Amendia, Inc., d/b/a Spinal Elements, and Spinal Elements, Inc. (collectively “Amendia”) appeal an award of prejudgment interest in favor of James Robinson, M.D., and Spectrum Holdings, LLC (collectively “Spectrum”) made as part of the trial court's order confirming an arbitration award. Amendia contends the trial court erred in awarding prejudgment interest because: (1) it was denied a full and fair opportunity to litigate the issue; (2) the trial court incorrectly made the award of interest retroactive to a date before its order confirming the arbitration award; and (3) the trial court's ruling followed an “unreasonable delay” during which time prejudgment interest accrued. For the reasons set forth below, we affirm except as to the date on which prejudgment interest began to accrue. Thus, we vacate the judgment as to the amount of prejudgment interest awarded, and remand the case for recalculation of the amount of prejudgment interest to be awarded.1
In April 2018, Spectrum sued Amendia for injunctive relief and damages, alleging, among other things, breach of a confidentiality agreement and misappropriation of trade secrets. Spectrum's complaint did not include a specific prayer for prejudgment interest, but in addition to requests for damages and attorney fees, Spectrum asked that the trial court grant “all other statutory, civil, general, special, extraordinary, injunctive, or other relief” that it deemed appropriate. The parties then submitted the case to arbitration, and on November 1, 2020, the arbitrator issued his final award, ordering Amendia to pay Spectrum $2,098,497.44 in damages, fees, and costs. Following that final award, Spectrum sent Amendia a letter on December 9, 2020, making a “formal request that [Amendia] pay the [a]ward[,]” and stating that “[s]hould [Amendia] not timely pay the [a]ward by December 18, 2020,” Spectrum would be forced to move the trial court to confirm the award and would “seek the recovery of all interest, costs, fees, and expenses incurred in that effort — pursuant to Georgia law[.]”

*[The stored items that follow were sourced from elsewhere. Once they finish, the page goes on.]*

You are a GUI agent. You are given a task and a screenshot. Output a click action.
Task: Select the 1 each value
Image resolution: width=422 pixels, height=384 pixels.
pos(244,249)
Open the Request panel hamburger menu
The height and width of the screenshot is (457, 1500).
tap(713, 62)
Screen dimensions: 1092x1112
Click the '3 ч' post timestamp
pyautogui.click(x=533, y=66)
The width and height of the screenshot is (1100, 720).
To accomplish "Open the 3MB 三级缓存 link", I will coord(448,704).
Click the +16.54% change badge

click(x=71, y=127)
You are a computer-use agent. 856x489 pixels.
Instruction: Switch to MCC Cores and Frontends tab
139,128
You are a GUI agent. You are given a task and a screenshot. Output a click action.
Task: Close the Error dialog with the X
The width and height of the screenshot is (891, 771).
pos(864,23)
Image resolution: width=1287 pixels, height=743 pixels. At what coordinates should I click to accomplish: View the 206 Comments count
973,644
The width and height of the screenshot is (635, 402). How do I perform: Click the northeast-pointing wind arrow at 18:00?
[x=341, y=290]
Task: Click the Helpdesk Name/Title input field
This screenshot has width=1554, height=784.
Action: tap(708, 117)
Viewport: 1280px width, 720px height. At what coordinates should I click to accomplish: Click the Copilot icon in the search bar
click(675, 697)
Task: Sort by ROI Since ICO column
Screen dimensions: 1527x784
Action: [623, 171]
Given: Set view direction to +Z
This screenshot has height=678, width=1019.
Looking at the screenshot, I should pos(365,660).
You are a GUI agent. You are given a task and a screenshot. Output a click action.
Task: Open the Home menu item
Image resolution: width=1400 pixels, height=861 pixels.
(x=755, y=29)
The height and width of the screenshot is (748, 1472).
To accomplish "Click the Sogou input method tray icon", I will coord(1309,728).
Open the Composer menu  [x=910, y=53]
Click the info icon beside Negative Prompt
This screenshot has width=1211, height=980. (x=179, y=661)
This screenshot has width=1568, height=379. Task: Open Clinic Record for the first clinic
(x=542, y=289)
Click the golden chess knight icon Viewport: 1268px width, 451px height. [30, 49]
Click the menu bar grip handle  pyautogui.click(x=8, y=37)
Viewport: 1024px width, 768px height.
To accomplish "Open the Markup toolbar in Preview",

Amendia did not pay the award and instead, on December 21, 2020, filed a motion to vacate the award. Spectrum responded in opposition and then, in February 2021, filed an application, asking the trial court to confirm the award, grant contractual and statutory attorney fees and costs, and “[g]rant all other such and further relief” the trial court deemed appropriate. Spectrum also attached as an exhibit to the application its December 9, 2020 letter demanding payment of the fixed amount of the award and asserting that it would seek recovery of interest if Amendia did not pay.
The trial court held a hearing on the parties’ respective requests to vacate and confirm the award on February 15, 2022.2 In Spectrum's counsel's concluding argument, he requested that the trial court confirm the arbitration award and “award prejudgment interest, under [OCGA §] 7-4-15 from the date of [Spectrum's] liquidated damages demand, which is the same ․ letter attached as an exhibit [and] dated December 9, 2020.” Amendia's counsel's concluding argument followed, in which he claimed that grounds existed for vacating the award and that Spectrum was not entitled to certain types of attorney fees, but did not argue that Spectrum was not entitled to prejudgment interest under OCGA § 7-4-15 or otherwise address the prejudgment interest issue.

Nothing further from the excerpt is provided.